The new policy addresses the concerns of small business owners operating liquor stores by prohibiting bottle sales and requiring food orders and sealed containers. Additionally, concerns of public consumption are addressed by making clear in the law that all to-go containers must comply with municipal open container laws. The Enacted Budget also calls for a comprehensive look at all Alcohol and Beverage Control laws and creates a review commission to report on recommended improvements for businesses and consumers.
This legislation amends the Alcoholic Beverage Control Law to authorize restaurants and bars licensed to sell liquor or wine for on-premises consumption to also sell these products for off-premises consumption. The legislation, which prohibits sales by the bottle, permits the sale of drinks to-go with the order of a substantial food item, provided the alcoholic beverage is sold in a sealed container and sold during the county closing hours in effect where the business operates. Additionally, the licensee, or the agent or employee of the licensee making the delivery, will also be responsible for ensuring the consumer has a valid ID and for verifying the consumer’s identity and age at the time of delivery.
The FY 2023 State Budget also creates the Commission to Study Reform of the Alcoholic Beverage Control Law, a temporary state commission tasked with analyzing and making recommendations to modernize and simplify the state’s alcohol laws and regulations. The Commission will address issues including but not limited to:
- The industry’s economic impact on the state;
- Changes in the law and/or SLA resources to speed license application processing;
- Laws addressing underage consumption; and
- Industry reform and modernization proposals as voted on by industry stakeholders.
This commission will consist of 21 members, including the Chairman of the State Liquor Authority who shall serve as the Chair of the Commission, the Commissioner of the Department of Tax and Finance or their representative, the Superintendent of the State Police or their representative, the Director of the Division of the Budget or their representative, the Chief Executive Officer of the Empire State Development or their representative, and 16 additional members appointed by the Governor and Legislature. A report from the Commission shall be issued no later than May 1, 2023.
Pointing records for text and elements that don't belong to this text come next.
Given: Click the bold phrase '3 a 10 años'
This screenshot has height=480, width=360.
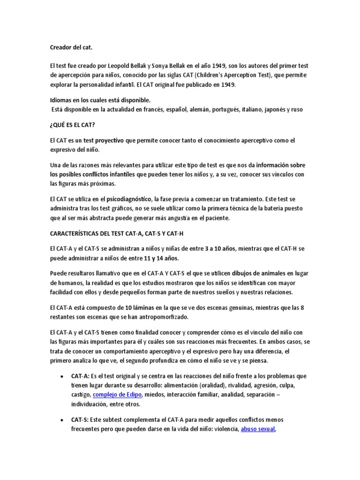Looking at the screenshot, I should point(220,248).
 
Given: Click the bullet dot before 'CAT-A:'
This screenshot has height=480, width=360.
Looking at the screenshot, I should point(62,376).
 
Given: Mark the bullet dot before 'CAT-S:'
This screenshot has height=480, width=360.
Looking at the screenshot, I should point(62,420).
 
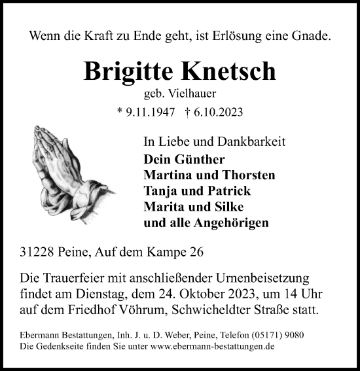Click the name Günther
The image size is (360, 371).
pyautogui.click(x=198, y=160)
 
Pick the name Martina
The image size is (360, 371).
pyautogui.click(x=168, y=175)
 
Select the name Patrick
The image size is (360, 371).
pyautogui.click(x=226, y=191)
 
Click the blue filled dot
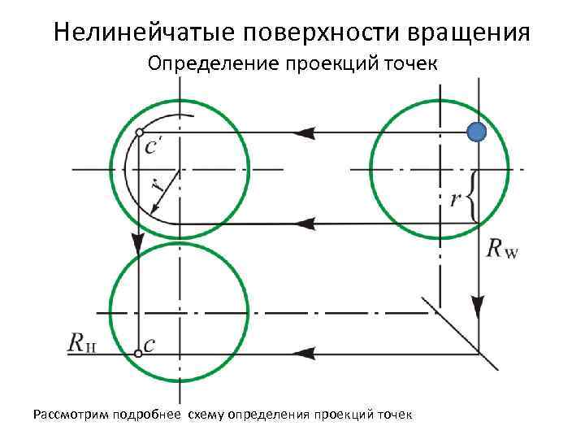tap(477, 133)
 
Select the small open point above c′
tap(140, 132)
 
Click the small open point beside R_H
tap(136, 353)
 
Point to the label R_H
tap(84, 345)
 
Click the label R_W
tap(501, 249)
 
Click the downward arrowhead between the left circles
tap(139, 241)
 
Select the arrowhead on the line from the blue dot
tap(304, 132)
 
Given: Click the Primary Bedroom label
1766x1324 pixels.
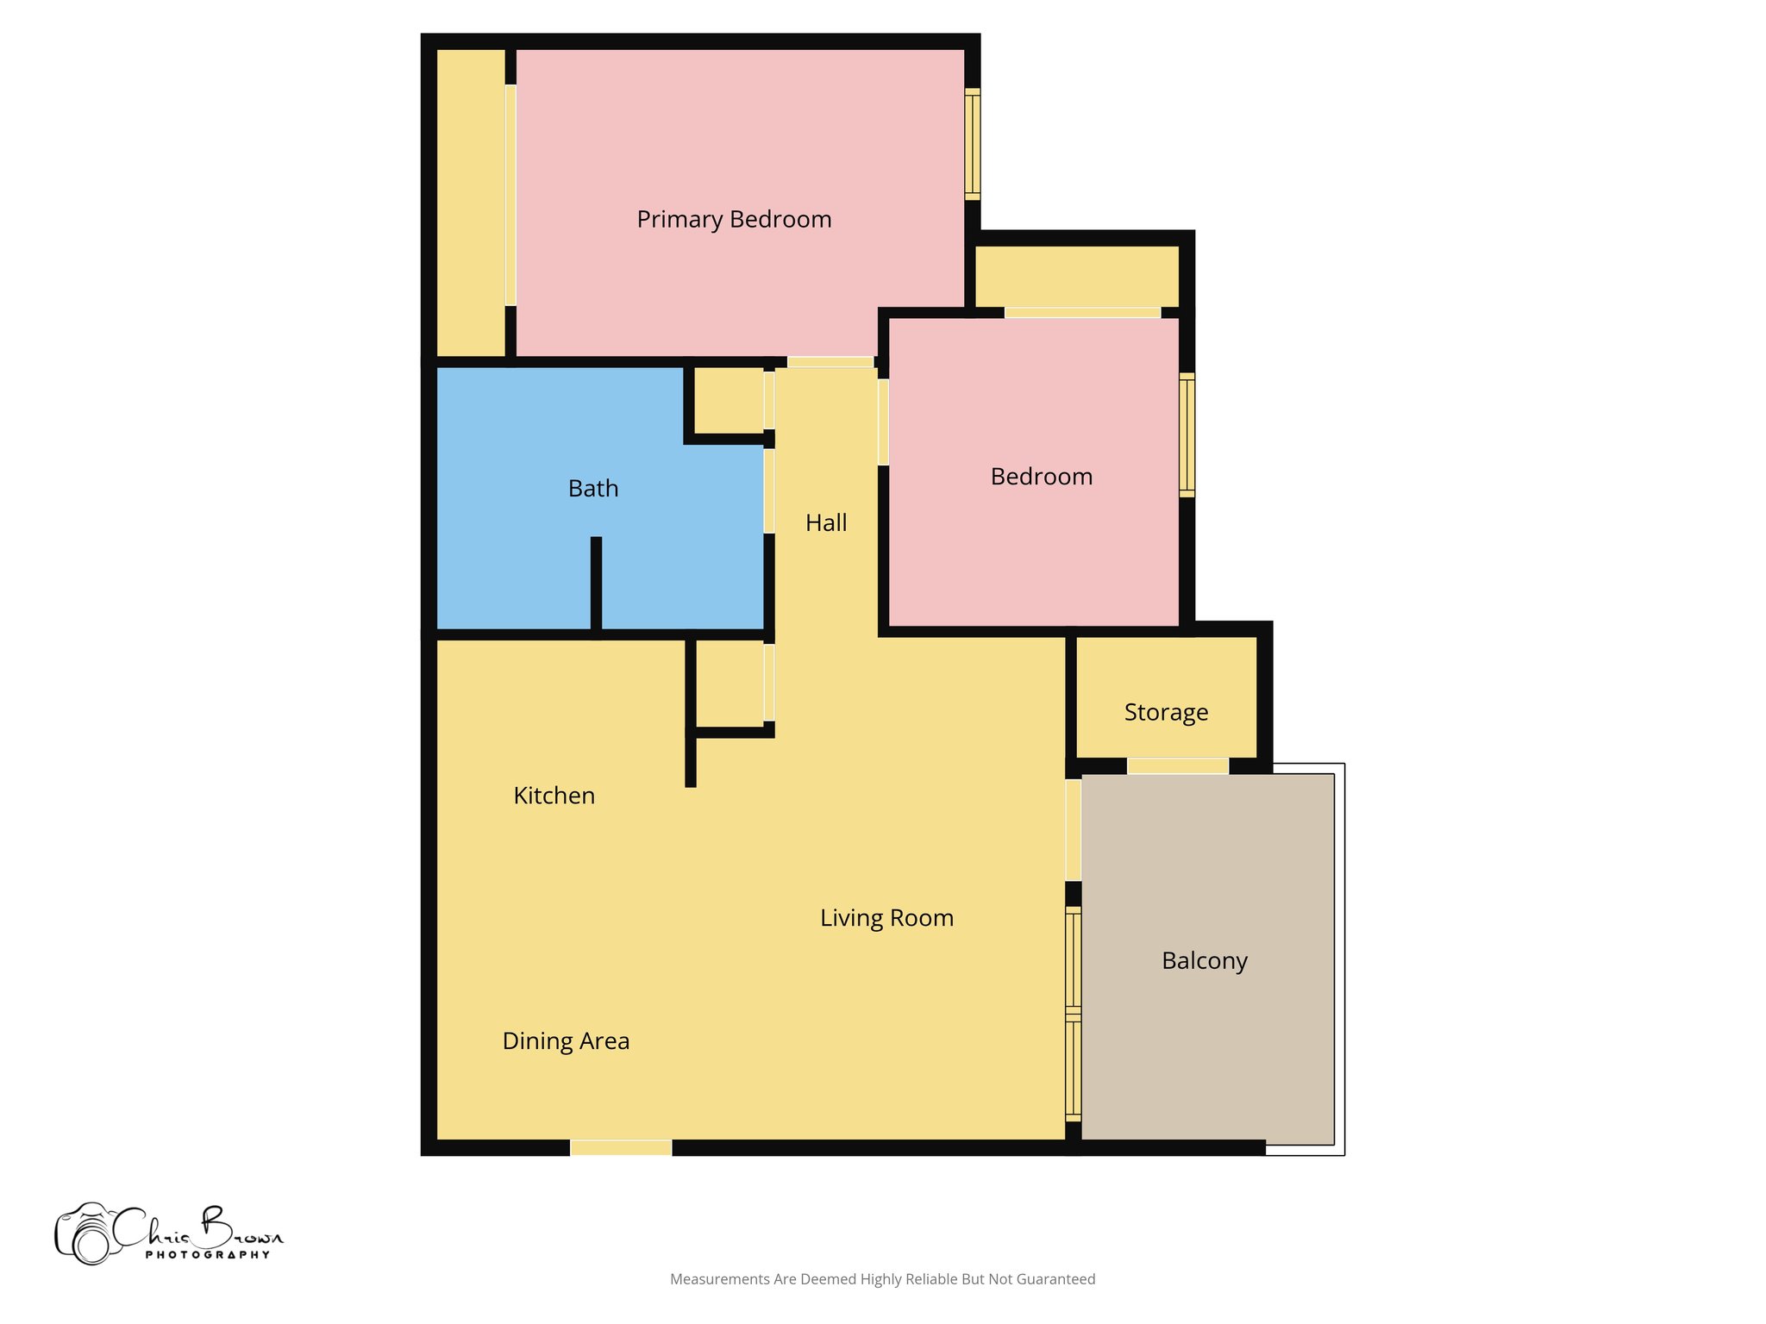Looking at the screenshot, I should point(734,220).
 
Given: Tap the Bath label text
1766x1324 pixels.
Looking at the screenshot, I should point(593,489).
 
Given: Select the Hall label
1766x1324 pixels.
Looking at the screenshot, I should point(826,522).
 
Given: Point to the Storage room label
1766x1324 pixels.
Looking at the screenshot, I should point(1166,713).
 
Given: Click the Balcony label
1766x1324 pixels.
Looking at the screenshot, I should point(1204,960).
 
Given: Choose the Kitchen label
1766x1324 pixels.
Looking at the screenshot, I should point(554,796).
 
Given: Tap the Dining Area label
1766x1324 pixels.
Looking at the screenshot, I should point(566,1041).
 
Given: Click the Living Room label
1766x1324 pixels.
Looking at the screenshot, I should point(886,918).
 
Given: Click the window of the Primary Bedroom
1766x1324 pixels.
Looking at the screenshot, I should point(972,144).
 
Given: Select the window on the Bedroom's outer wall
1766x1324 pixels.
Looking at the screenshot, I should point(1187,435).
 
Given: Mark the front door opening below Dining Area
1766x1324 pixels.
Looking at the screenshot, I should point(621,1147).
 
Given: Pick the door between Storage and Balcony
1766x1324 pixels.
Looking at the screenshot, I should point(1177,766).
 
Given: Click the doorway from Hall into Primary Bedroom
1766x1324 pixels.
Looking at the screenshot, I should point(830,362).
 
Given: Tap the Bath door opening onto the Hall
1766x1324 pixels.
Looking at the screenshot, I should point(768,490).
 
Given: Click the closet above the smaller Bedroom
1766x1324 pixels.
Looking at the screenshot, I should point(1076,276).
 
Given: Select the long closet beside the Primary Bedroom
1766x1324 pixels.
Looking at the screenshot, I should point(471,203).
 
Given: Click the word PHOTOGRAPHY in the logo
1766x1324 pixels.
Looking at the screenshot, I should point(207,1255).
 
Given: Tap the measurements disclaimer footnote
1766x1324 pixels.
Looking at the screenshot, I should point(882,1279).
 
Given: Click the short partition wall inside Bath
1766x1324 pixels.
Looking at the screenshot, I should point(596,583).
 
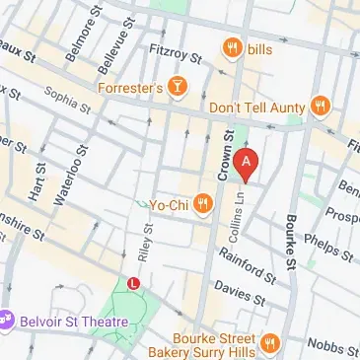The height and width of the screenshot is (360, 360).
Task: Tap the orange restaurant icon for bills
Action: [232, 47]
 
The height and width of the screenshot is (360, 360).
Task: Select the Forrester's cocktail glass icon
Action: [178, 88]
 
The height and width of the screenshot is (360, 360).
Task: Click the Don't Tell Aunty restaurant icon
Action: [319, 105]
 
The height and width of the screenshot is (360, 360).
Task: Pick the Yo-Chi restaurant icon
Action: [203, 204]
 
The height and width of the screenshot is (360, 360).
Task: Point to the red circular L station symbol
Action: [134, 284]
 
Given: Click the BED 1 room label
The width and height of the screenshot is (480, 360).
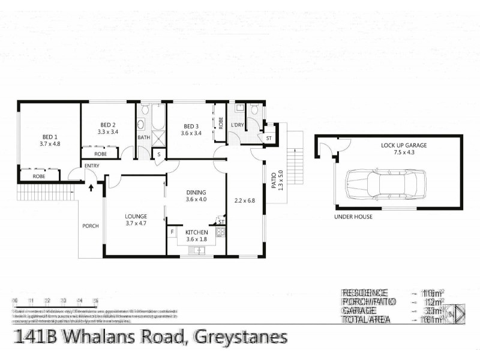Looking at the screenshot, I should [x=50, y=136].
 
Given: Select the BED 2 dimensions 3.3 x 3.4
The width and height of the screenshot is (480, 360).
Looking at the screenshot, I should [x=107, y=131].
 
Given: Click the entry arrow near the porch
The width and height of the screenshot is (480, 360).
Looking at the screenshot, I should [x=91, y=187].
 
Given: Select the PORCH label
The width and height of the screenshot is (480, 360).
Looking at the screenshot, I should [x=91, y=226].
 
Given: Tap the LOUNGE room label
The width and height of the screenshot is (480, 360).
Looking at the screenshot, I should [x=136, y=216].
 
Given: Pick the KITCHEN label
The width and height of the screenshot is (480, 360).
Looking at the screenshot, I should [x=196, y=232].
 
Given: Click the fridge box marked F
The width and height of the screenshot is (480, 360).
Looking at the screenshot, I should [x=172, y=231].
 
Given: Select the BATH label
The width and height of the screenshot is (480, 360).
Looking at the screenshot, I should [x=144, y=137].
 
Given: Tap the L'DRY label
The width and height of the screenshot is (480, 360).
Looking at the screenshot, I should [x=236, y=125].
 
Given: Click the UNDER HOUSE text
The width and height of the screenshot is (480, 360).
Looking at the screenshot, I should [x=354, y=217].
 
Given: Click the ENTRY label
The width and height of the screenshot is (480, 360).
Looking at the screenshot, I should [x=92, y=166].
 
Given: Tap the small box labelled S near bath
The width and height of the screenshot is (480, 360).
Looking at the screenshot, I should [x=159, y=154].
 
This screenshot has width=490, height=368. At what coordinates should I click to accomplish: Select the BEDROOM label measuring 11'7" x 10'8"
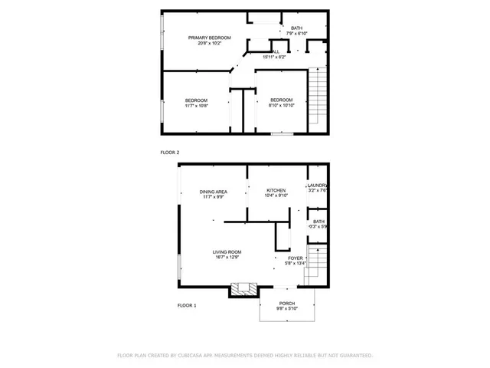pos(196,100)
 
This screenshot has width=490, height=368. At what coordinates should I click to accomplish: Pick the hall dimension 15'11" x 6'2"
pos(274,57)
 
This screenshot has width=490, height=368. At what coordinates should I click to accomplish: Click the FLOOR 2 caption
pos(169,153)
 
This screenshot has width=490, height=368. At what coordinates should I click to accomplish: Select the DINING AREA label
pos(213,192)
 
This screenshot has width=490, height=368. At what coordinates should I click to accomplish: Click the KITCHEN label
pos(276,190)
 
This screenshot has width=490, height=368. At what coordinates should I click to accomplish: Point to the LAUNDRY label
pos(317,186)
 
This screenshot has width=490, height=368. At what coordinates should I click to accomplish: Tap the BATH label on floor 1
pos(318,222)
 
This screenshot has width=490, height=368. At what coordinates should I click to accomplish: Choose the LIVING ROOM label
pos(227,251)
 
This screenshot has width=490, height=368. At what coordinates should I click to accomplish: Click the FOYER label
pos(296,258)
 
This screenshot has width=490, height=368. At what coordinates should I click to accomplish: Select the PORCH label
pos(287,303)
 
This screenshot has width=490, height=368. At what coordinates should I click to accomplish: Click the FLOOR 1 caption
pos(187,305)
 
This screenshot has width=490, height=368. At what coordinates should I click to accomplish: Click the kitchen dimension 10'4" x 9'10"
pos(276,196)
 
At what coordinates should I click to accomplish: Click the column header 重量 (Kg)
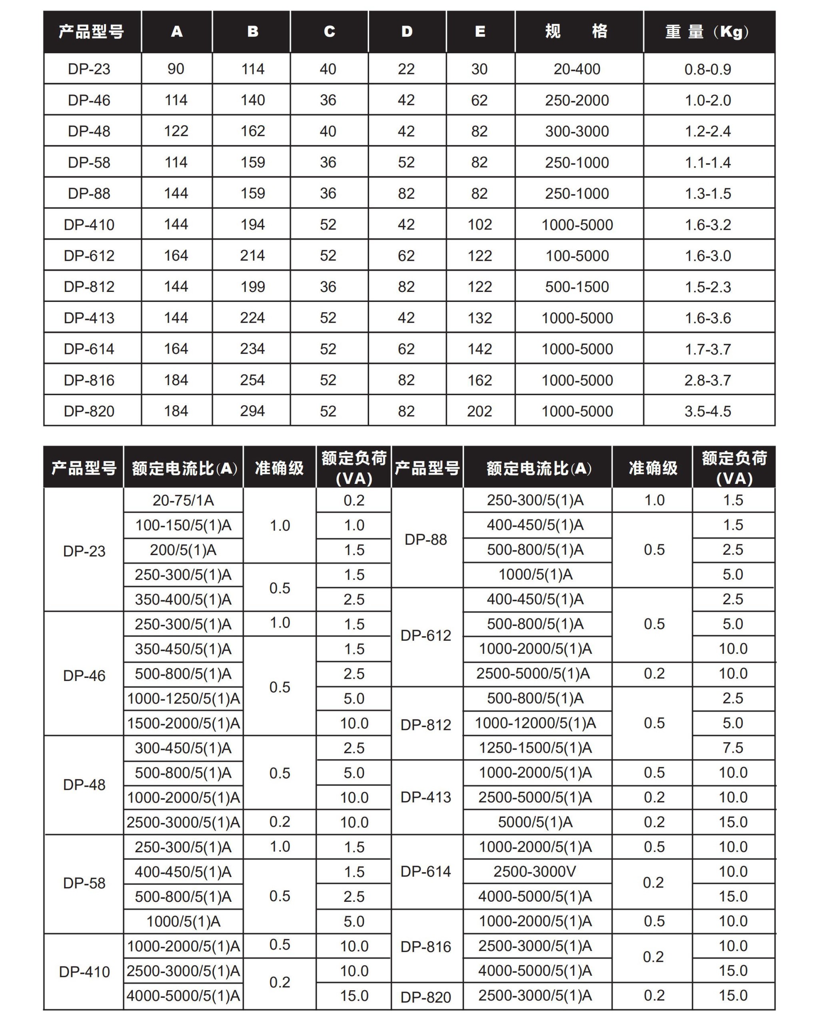click(x=707, y=32)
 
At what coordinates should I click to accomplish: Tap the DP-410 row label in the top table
click(x=89, y=224)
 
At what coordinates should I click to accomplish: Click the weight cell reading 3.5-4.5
click(x=707, y=411)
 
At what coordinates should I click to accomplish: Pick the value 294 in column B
click(x=252, y=411)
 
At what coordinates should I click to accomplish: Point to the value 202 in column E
click(x=479, y=411)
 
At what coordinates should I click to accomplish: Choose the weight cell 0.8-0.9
click(x=707, y=70)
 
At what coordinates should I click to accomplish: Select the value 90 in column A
click(x=176, y=69)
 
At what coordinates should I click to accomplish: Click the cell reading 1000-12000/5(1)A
click(x=535, y=723)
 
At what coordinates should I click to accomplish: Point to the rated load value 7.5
click(x=733, y=748)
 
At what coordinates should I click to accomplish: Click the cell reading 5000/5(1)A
click(x=535, y=822)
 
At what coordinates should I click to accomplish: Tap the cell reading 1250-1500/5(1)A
click(x=535, y=748)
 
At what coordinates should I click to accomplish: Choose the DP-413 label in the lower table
click(x=425, y=797)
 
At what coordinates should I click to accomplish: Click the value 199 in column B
click(x=252, y=286)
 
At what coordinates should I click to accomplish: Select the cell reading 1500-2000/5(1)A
click(x=184, y=723)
In addition, the FY 2023 State Budget also includes a number of common-sense changes to modernize the ABC Law, including:
- Allowing liquor stores to be open Christmas day, should they choose;
- Allowing veteran’s organizations, such as Veterans of Foreign Wars and American Legion Posts, to obtain licenses when a police officer serves as an officer of the organization;
- Allowing applicants to provide required notice to their municipality or community board via email, if the municipality or community board elects to accept notice that way; and
- Permitting farm manufacturers more flexibility by allowing food trucks or other such businesses to operate on their premises.